(Beginning of Excerpt to read)
There is so much crap out there which claims to have a huge impact, but at the end of the day, we have to compare the [cost and time] against marginal benefit.

The following provide the greatest marginal benefit:

1. Body-weight: this is going to have downstream impacts on cardiovascular function and sleep, so I'll go ahead and claim this is probably the most impactful variable. Simply being a healthy body-weight has an ENORMOUS positive impact on overall health. Likelihood of cancer and other non-communicable disease are tightly linked with bodyweight.

2. Diet: tied to bodyweight, sleep, and cardiovascular function as well. Diet is not complicated, at least in terms of gaining a large marginal benefit. Sure, you can optimize, but rigid fad diets are often a sham and will rob you of liberty, time, and money. Just eat a recommended diet of mostly whole foods. Keto, carnivore, low carb, low fat... it's all just product differentiation. Maybe one is better than another, but what is the marginal benefit of giving up the liberty of what you put in your stomach?
(End of Excerpt to read)
(Beginning of Source data)
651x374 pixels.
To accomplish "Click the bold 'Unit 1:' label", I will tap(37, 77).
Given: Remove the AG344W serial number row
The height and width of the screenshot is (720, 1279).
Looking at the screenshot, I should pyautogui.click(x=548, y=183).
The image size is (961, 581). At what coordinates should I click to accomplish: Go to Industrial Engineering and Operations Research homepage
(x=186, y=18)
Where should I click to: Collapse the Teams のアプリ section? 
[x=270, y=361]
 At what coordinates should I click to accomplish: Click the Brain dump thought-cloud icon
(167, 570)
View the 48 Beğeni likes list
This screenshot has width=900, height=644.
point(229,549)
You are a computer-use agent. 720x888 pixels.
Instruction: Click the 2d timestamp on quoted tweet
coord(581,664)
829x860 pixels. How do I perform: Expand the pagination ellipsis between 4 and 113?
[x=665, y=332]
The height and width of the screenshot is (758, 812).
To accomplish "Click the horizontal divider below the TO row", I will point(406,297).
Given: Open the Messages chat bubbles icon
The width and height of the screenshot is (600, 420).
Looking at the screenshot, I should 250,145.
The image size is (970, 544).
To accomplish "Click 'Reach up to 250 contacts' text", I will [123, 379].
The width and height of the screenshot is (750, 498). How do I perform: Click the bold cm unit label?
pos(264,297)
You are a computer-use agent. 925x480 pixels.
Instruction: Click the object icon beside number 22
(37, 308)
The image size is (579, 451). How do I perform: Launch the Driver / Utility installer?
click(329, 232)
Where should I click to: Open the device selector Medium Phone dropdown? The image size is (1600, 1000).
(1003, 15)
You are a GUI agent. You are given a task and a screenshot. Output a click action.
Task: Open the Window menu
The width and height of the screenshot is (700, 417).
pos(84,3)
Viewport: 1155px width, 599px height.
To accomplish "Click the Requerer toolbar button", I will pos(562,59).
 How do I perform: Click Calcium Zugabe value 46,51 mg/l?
(End of Source data)
**Activity list:**
**a)** In the passage on health habits, what does the writer say is tightly linked with bodyweight?
**b)** Go on with the passage on health habits from the point where it stops.

**Answers to the tasks:**
**a)** The likelihood of cancer and other non-communicable disease.

**b)**
3. Sleep: Practice good sleep hygiene. Get as much as you need. Don't lay in bed unless you're actually sleeping. Get out of bed immediately upon waking up.

4. Exercise: for longevity, focus on moderate cardiovascular function. Overdoing it can be as bad as none. Strength training is important as well. Grip strength is a leading indicator of whether or not an elderly person will recover from a fall.

1 comments

> Grip strength is a leading indicator of whether or not an elderly person will recover from a fall.

I suspect that this is one of those things where the correlation falls apart as soon as you start training explicitly for it.

Many clinicians use grip strength can be used as a proxy for overall strength[1], but the actual correlation is often moderate, at best[2]. Grip strength is just much easier to measure than, say, someone's max deadlift, so some inaccuracy is allowed.

But _only_ training grip shouldn't have much effect on hip fractures. You can use one of those squeeze handles all day, every day, and not improve your overall survivability. Likewise, squats would have little effect on your grip strength, but should correlate highly to surviving a fall.

All of which is to say, ignore all the stories about how grip strength, or the sitting-rising test[3], or any other "trick" that is supposed to correlate on long life, and focus instead on being overall strong and limber. For most people, yoga is probably sufficient. Adding in some basic weight lifting would be excellent, too, for most people.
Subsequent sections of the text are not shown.